[BRIEF]
What lines below mention the word "options"? Copy each one.

[AVAILABLE DATA]
== == ==
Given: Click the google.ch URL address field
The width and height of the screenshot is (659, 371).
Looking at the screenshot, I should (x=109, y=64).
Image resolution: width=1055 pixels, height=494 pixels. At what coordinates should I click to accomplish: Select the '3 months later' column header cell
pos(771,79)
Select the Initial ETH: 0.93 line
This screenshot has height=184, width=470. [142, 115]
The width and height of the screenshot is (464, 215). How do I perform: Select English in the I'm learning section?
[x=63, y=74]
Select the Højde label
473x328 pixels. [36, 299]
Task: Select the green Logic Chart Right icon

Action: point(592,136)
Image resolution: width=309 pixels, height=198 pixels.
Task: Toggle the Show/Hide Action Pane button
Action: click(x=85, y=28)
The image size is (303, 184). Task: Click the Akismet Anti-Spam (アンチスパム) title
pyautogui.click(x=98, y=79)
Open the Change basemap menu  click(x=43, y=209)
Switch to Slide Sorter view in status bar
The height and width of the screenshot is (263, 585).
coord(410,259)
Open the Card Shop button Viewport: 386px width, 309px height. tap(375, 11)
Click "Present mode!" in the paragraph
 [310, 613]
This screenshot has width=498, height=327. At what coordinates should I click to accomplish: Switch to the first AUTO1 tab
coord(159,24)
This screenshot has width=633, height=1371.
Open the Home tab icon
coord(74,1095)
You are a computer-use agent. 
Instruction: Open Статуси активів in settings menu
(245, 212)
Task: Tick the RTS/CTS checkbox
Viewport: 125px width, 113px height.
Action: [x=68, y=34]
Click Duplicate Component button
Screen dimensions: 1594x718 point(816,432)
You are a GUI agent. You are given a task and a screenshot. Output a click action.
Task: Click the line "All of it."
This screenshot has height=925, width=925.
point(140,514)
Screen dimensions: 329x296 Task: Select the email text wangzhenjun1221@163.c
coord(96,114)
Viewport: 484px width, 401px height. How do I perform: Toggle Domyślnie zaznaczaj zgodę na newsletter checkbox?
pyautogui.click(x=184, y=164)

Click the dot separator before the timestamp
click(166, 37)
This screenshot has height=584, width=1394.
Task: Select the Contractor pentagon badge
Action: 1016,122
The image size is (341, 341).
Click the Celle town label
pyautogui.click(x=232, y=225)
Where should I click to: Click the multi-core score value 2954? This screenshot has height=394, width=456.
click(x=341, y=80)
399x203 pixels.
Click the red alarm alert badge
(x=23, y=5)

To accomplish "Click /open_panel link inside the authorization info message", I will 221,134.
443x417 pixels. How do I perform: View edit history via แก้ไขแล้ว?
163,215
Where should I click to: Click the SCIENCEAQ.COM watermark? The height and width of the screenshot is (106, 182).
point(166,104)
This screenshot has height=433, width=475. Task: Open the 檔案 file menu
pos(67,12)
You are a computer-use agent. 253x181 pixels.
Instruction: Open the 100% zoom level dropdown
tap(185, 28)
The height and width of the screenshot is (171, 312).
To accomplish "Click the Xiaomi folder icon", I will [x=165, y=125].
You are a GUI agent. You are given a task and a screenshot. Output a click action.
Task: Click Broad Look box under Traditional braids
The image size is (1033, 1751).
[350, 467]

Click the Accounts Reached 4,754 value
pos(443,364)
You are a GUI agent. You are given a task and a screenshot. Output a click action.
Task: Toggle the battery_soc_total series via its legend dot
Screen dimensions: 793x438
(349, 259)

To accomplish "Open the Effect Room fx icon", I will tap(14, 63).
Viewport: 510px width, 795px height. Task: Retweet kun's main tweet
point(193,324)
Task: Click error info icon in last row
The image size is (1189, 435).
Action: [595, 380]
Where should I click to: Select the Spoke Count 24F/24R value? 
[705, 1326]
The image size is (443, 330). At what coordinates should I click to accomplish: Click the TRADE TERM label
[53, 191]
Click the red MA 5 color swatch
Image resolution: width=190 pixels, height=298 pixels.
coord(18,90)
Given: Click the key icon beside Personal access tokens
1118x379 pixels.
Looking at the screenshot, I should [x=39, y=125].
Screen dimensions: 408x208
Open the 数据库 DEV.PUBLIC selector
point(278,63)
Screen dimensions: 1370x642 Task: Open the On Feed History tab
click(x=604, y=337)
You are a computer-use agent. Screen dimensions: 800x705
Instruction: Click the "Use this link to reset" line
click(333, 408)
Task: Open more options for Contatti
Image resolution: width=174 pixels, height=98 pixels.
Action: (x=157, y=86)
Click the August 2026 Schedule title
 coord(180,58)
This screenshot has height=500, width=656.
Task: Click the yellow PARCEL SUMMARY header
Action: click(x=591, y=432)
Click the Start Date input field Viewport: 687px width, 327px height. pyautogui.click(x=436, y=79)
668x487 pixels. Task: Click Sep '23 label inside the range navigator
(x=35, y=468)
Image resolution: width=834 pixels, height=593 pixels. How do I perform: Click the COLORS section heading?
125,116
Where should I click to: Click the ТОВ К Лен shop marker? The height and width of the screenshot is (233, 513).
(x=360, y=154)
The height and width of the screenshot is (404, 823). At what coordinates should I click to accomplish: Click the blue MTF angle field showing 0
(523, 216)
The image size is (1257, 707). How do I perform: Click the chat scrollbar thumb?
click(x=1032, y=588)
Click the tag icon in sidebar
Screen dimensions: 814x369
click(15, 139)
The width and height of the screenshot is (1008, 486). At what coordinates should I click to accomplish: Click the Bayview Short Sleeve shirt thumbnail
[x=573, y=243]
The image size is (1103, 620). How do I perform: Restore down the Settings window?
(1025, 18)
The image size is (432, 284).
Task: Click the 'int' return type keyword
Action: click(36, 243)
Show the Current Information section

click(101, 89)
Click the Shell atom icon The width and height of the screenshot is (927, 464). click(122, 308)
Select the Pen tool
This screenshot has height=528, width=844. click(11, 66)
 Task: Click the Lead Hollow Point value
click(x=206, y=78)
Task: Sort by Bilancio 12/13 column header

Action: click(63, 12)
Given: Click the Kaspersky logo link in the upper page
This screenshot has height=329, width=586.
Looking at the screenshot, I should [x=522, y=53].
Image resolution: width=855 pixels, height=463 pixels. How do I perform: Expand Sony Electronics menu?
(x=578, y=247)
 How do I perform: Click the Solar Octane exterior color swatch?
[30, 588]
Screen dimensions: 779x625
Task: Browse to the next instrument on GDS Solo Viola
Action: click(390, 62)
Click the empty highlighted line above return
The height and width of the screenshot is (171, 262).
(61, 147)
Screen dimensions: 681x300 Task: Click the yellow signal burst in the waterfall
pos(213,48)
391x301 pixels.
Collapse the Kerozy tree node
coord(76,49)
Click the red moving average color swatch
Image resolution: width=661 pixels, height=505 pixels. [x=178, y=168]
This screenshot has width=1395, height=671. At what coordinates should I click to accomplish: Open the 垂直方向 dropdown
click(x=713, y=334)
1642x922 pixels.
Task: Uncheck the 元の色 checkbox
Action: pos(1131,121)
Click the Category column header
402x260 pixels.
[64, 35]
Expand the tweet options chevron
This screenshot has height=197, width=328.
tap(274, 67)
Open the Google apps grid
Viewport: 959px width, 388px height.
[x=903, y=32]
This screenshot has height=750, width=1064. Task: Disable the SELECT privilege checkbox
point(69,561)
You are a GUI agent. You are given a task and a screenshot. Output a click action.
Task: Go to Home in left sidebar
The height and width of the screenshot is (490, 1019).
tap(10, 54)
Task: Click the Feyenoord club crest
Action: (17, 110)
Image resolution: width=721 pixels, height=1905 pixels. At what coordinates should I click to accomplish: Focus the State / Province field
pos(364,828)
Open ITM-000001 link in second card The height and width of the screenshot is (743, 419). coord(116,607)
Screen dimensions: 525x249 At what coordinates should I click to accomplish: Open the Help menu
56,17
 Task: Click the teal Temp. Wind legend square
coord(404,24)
== == ==
[EXPECTED OUTPUT]
Task: Open more options for Contatti
Expand the tweet options chevron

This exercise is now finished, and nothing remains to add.